Saturday, December 14, 2013

20 Years Later

I woke up this morning to find a special surprise in the bathroom. One of my roommates, I don't know who, put the birthday sign by the sink and mirror and I didn't notice it until I washed my hands. Whoever did this, I thank you for making my day special.

My birthday started out like any other day. I didn't really do anything to celebrate earlier in the day until my roommates took me out to dinner, gave me a cupcake and went to the movie theaters to see the new Christmas movie, "The Christmas Candle." It is a movie based on Max Lucado's book. I recommend everyone to go see it because it is a movie of believing in miracles.

At five years old, I was diagnosed with a learning disability called high functioning autism. It changed the lives of my family and mine forever. Ever since my diagnosis, I went through a lot of challenges. Other kids made fun of me at school and wouldn't include me in any fun activity that they were doing; teachers weren't willing to work with me because they had no experience with disabled kids; I felt like I wasn't important because I wasn't like the other kids. I wasn't "normal."

But with the support of my parents and sisters, teachers and friends who were willing to look past my differences, I was able to succeed and beat the odds. I was only looked at as a little girl, instead of an alien, who needed help and the support from the people who love her.

I received awards in academics, became one of the leading scores in Church basketball, overcame my autism with speech therapy, and graduated high school with honors. I was born a champion... I am now a champion... and I always will be a champion. Anyone is a champion if they choose to be.

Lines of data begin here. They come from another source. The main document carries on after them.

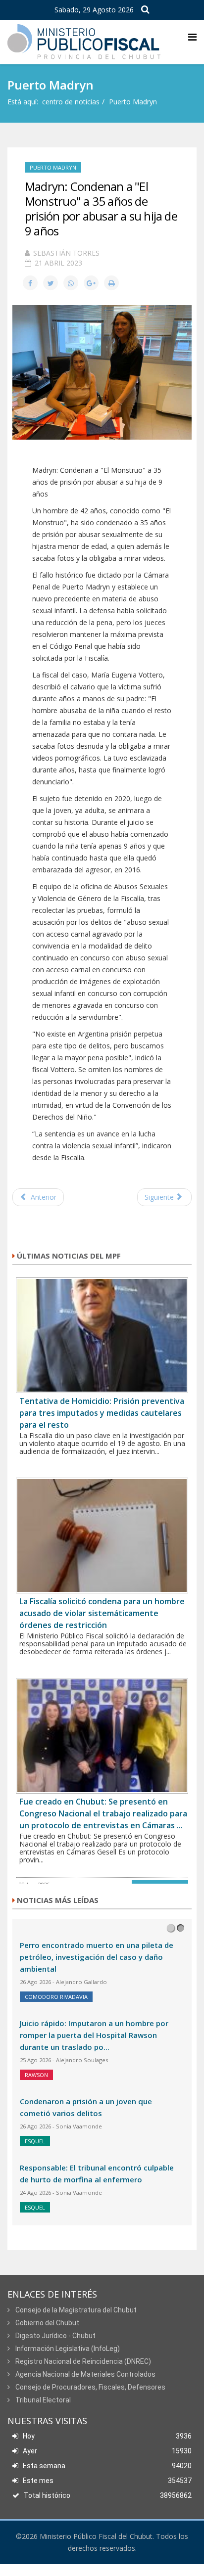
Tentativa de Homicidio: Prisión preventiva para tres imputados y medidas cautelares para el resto (101, 1413)
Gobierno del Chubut (46, 2323)
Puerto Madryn (133, 101)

Look at me now, 20 years old and a sophomore at BYU-Idaho. I have changed into a better person because of my trials, experiences, and faith that grew stronger and helped me grow close to God. I succeeded because of His help. I learned to turn to Him for strength, courage, and faith. I proved those who doubted I would ever succeed that I can.

I've learned to accept my autism as a gift instead of a weakness. I won't deny it, there are times I've struggled on things because I only think in pictures. But, I was able to understand by asking for help. I think in pictures and I try to connect the pieces together. 

I've also learned not to let autism define who I am. It is my learning disability, but it's not me. It's something I'm born with, but it doesn't mean that it's my identity.

I am Micaela Jones. I'm 20 years old and I'm autistic. But, I am NOT my autism.

1 comment:

Mama J said...

You're a "Tweener"!!! Time sure went by fast. It seems like yesterday, Dad and I were bringing you home from the hospital. You are such an amazing young woman and yes, you are a champion. While you had a challenging start, you sure aren't letting it hold you back now. Look at all you, YOU are a WINNER. Proud of You!!!